Advino enseguida la tiranía de las marcas: sobre la base del tal vacío existencial – hoy transformado en exceso -, se hizo pasar, sobre todo durante los años noventa, gato por liebre: goce por deseo. Y como el goce siempre eclipsa a nivel de la necesidad, la demanda del consumidor se automatizaría y se retroalimentaría en el proceso de compra como parte de la inconsistencia de la que habla Gilles Lipovetsky en su conocido ensayo “La era del vacío”.
El motor de la dinámica humana se encuentra en no lograr las cosas. (Nacemos y morimos: ¡vaya “meta” interrumpida!…). El consumo pasó a ser entonces el diván eficaz para negadores y ejercitados en el “autoconocimiento” fácil. Asimismo, sin arte, fe y una dosis razonable de esperanza, la vida suele complicarse. Con tantos objetos, textos, informes y servicios a la vista... No habría que olvidar que los adictos enferman precisamente porque añoran adaptarse y como hay alcohólicos y ludópatas, están quienes compran y acumulan.
La ciencia avanza, y ¡la tecnología! El fenómeno descrito se aceleró todavía más y se acrecentó en tiempo, espacio y velocidad la necesidad de satisfacción inmediata, por lo que la actividad económica se transformó de súbito también en un imparable intercambio de intangibles, con valores de cambio metaforizados. La IA, pese a los observatorios neurolingüísticos, actúa con sus “boties” y desvelar lo que hay por detrás se complica al haber una ingeniería de semblante sobre semblante.
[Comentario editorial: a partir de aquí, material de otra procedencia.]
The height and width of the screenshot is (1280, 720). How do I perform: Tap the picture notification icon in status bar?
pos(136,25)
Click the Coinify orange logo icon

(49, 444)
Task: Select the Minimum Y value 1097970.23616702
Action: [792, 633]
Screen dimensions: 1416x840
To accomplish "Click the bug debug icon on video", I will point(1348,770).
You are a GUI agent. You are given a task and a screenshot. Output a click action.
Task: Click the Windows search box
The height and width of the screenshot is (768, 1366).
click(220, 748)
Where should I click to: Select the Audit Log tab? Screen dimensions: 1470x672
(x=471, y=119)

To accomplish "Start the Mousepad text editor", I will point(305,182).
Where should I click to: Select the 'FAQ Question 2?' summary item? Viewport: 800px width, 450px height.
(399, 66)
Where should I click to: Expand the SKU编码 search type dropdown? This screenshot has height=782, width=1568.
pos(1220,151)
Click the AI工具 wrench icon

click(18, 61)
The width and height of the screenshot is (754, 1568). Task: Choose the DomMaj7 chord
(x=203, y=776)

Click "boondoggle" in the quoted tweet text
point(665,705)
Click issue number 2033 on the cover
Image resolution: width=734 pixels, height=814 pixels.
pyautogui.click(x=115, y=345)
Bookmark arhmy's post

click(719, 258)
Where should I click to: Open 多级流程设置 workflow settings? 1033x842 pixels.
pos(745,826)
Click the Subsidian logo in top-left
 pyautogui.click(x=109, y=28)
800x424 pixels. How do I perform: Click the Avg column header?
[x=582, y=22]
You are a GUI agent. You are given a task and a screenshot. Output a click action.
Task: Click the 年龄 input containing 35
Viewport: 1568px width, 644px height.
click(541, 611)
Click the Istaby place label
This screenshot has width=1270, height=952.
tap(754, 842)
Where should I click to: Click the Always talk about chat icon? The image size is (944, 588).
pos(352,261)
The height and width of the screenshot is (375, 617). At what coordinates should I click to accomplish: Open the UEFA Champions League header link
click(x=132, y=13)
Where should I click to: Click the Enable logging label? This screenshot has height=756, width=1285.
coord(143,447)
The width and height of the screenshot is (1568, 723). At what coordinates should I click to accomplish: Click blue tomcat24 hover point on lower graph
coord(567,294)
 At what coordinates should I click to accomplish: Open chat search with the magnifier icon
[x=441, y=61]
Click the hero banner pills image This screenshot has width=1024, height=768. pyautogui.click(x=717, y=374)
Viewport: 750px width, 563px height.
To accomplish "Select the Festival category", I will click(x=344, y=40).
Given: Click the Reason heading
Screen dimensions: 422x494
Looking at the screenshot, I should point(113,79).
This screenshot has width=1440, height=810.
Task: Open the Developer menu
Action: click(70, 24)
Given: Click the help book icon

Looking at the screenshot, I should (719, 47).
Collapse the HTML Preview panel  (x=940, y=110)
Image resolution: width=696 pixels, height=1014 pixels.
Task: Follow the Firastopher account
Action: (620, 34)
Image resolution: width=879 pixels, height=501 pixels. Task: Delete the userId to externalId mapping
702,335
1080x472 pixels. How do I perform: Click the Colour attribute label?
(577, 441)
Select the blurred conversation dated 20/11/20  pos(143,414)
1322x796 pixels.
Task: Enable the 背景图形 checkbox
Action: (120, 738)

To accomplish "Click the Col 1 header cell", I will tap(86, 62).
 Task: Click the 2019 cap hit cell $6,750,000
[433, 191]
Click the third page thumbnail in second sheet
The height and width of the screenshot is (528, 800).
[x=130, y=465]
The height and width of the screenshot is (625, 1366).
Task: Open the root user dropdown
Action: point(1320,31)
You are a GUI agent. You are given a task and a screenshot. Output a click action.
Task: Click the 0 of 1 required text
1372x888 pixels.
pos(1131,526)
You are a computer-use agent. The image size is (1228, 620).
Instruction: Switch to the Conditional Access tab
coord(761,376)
Y así, el comprador/suscriptor, de consumidor que hacía su pasaje- al- acto comprando, se convirtió en agente involuntario del proceso de control descentralizado en apariencia. “En apariencia” en tanto pese a que cueste localizar al “gran vendedor”, “al amo” (o a los “amos…), a la “gran máquina”, esto no significa que no haya conductores identificables muy eficaces en las nubes (poco celestiales). Y “en apariencia”, también, pues el suscriptor/usuario se cree agente pasivo en tanto solo cliquea entre pestañas de “intangibles”, diseñados con mucha viveza atrás e imaginario.
Guste o no, señoras y señores, formamos parte de una sociedad que, según Peter Sloterdijk, jamás está consigo misma: “der starke Grund zusammen zu sein”, es el motor que el filósofo alemán describe y atribuye al colosal estrés de época: encimarnos digitalmente a los demás (que no es vincularnos), puesto que debemos compensar tanto malestar con unos “elegidos” universos de prácticas y representaciones que nos entretengan (…). Es que la globalización, versión “universalizante” del capitalismo inicial, está desembocando en los prejuicios, racismos y fanatismos nacionales que venían diagnosticando los expertos.
La modernidad se esfumó y el impacto fenomenal que significa hoy (sobre)vivir nos empuja a empatizar, afectados todos, por emociones sincrónicas (o sincronizadas) por la tecnología – colectivo que aparenta la irresponsabilidad supuesta de quienes diseñan o aprovechan del diseño, pero que jurídicamente no desplaza, por suerte, sus imputables itinerarios -.
Lo que va del siglo comparte las luces y sombras de otros períodos históricos, solo que ahora más que de historia, deberíamos referirnos a historiografías del estrés que pasan, sobre todo en Occidente, por las nuevas narrativas de los apóstoles “de la objetividad”.